P-EAGLE: Parallel-Drafting EAGLE with Scalable Training
Mude Hui, Xin Huang, Jaime Campos Salas, Yue Sun, Nathan Pemberton, Xiang Song, Ashish Khetan, George Karypis
TL;DR
P-EAGLE addresses the bottleneck of autoregressive decoding in reasoning-enabled LLMs by converting EAGLE-style drafting into parallel multi-token prediction using a learnable shared hidden state and mask-token strategy. It introduces a scalable training framework with amortized mask construction and sequence partitioning to manage the quadratic attention memory growth that arises with long contexts. The approach is implemented in vLLM and demonstrates consistent end-to-end speedups of 1.10×–1.36× across GPT-OSS 120B, 20B, and Qwen3-Coder 30B while maintaining comparable acceptance lengths to autoregressive baselines. These results establish parallel drafting as a viable production technique for accelerating long-context reasoning in large language models.
Abstract
Reasoning LLMs produce longer outputs, requiring speculative decoding drafters trained on extended sequences. Parallel drafting - predicting multiple tokens per forward pass - offers latency benefits over sequential generation, but training complexity scales quadratically with the product of sequence length and parallel positions, rendering long-context training impractical. We present P(arallel)-EAGLE, which transforms EAGLE from autoregressive to parallel multi-token prediction via a learnable shared hidden state.
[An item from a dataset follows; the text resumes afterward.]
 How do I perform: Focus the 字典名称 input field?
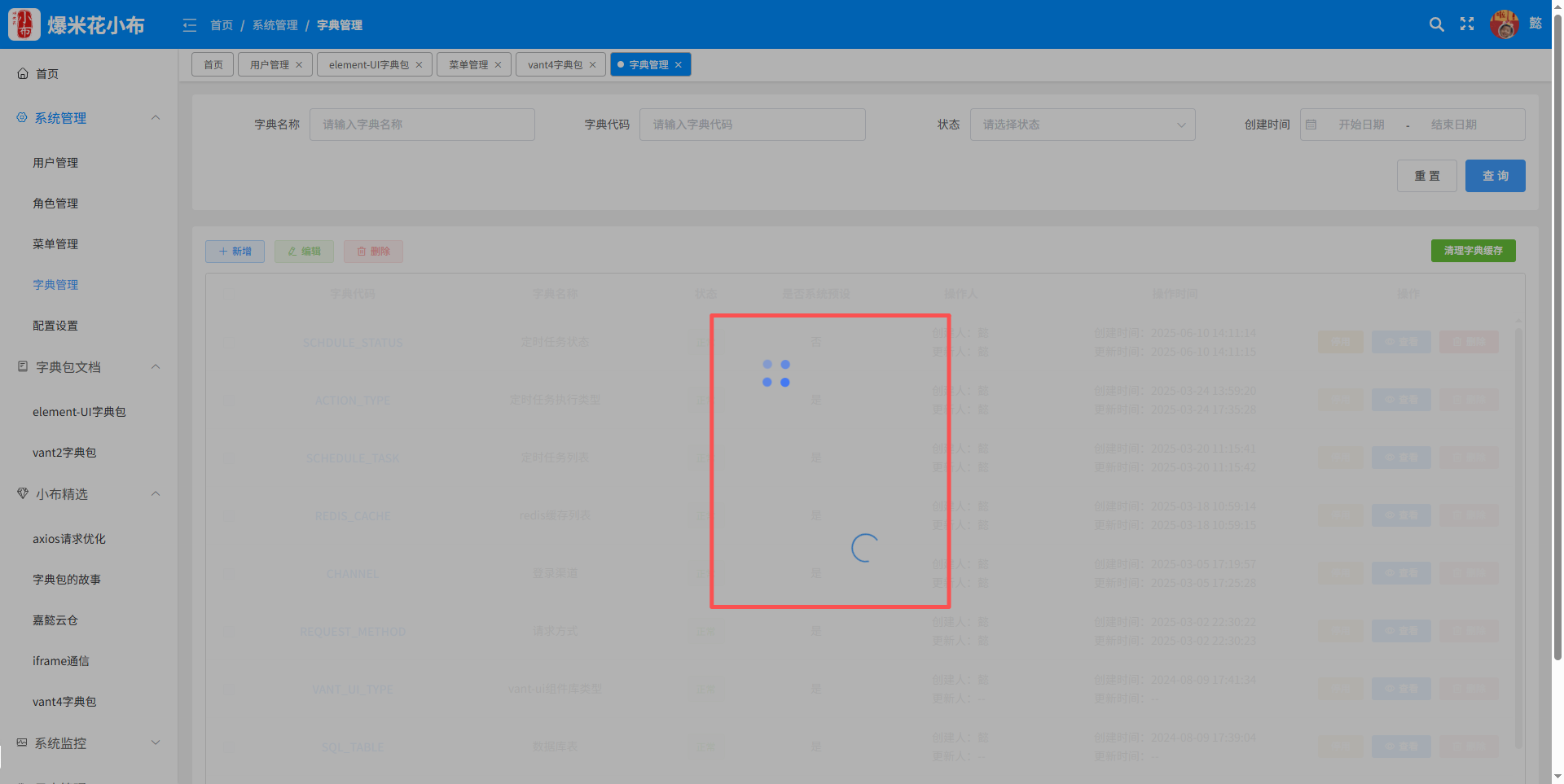422,125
To scale training to long contexts, we develop a framework featuring attention mask pre-computation and sequence partitioning techniques, enabling gradient accumulation within individual sequences for parallel-prediction training. We implement P-EAGLE in vLLM and demonstrate speedups of 1.10-1.36x over autoregressive EAGLE-3 across GPT-OSS 120B, 20B, and Qwen3-Coder 30B.